=== What to work on ===
Copy the data from the line that contains "Given: Click the 135 current visitors link" to its last line, exactly, including both of those lines and leaving out everything before.

=== Excerpted data ===
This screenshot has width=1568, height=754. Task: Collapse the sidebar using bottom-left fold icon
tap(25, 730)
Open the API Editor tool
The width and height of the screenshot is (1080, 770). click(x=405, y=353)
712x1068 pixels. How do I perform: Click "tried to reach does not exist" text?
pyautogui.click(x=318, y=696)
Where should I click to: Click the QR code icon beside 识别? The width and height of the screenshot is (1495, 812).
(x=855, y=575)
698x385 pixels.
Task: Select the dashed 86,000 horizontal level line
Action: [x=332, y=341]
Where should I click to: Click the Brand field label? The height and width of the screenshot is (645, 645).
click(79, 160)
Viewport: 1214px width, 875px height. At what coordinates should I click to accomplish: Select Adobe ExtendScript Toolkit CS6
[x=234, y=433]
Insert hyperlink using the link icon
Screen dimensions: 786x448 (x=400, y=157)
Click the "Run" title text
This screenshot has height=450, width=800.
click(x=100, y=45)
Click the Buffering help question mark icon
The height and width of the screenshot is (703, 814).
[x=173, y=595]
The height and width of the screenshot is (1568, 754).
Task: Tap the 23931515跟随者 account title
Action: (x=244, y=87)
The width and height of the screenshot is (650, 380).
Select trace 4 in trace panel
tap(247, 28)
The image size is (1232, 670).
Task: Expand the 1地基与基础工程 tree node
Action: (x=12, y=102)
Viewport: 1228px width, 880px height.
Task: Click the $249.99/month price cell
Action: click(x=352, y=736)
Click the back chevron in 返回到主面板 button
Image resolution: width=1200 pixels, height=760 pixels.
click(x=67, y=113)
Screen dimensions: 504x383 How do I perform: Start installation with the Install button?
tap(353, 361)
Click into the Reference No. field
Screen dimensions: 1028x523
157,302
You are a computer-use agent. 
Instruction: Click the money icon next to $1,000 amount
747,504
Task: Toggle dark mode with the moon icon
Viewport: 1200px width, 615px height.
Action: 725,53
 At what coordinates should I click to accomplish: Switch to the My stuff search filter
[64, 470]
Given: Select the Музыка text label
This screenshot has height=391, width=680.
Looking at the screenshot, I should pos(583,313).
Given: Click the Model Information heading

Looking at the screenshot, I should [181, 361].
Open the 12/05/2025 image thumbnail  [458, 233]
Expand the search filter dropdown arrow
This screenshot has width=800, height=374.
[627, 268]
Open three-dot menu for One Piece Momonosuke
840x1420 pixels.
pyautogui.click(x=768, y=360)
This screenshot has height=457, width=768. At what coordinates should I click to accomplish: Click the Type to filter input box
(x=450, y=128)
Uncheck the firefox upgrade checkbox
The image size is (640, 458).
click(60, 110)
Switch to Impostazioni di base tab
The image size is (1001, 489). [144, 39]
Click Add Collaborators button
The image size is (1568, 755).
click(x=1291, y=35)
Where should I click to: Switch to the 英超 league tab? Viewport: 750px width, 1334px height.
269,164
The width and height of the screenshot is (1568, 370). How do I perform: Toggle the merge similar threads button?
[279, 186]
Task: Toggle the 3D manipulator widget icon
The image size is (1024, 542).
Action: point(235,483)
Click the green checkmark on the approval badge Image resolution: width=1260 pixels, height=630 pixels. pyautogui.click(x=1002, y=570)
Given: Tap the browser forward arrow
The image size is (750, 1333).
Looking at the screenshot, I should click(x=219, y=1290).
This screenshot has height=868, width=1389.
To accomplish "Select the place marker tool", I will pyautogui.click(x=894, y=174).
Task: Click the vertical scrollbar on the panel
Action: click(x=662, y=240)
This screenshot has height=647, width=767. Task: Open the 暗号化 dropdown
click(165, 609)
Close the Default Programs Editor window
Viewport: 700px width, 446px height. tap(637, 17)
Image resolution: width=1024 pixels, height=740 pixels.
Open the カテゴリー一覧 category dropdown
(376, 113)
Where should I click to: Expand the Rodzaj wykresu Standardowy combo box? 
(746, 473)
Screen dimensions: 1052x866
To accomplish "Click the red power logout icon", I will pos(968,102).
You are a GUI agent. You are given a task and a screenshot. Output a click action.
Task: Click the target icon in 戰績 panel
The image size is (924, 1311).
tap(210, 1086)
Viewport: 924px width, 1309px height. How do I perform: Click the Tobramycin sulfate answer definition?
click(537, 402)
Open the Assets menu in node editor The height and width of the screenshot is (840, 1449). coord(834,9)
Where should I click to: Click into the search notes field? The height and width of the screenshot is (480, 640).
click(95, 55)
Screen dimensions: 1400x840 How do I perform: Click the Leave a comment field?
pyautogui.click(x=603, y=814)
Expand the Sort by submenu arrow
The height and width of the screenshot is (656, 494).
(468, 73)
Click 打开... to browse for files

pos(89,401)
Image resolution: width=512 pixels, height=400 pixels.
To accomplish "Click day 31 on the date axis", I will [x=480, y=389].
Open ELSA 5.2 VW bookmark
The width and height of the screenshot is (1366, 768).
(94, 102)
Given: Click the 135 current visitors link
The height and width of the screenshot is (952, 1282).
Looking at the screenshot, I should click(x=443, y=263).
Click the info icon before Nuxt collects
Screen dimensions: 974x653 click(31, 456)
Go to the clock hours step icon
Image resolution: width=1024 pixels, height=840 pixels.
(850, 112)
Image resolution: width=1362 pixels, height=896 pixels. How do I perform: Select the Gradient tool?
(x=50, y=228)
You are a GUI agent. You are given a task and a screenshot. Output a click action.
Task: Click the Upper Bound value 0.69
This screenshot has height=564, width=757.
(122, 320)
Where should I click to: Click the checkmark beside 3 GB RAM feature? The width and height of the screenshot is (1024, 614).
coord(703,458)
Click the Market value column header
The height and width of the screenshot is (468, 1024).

=== Task response ===
Given: Click the 135 current visitors link
The height and width of the screenshot is (952, 1282).
Looking at the screenshot, I should click(x=443, y=263).
Click the info icon before Nuxt collects
Screen dimensions: 974x653 click(31, 456)
Go to the clock hours step icon
Image resolution: width=1024 pixels, height=840 pixels.
(850, 112)
Image resolution: width=1362 pixels, height=896 pixels. How do I perform: Select the Gradient tool?
(x=50, y=228)
You are a GUI agent. You are given a task and a screenshot. Output a click action.
Task: Click the Upper Bound value 0.69
This screenshot has height=564, width=757.
(122, 320)
Where should I click to: Click the checkmark beside 3 GB RAM feature? The width and height of the screenshot is (1024, 614).
coord(703,458)
Click the Market value column header
The height and width of the screenshot is (468, 1024).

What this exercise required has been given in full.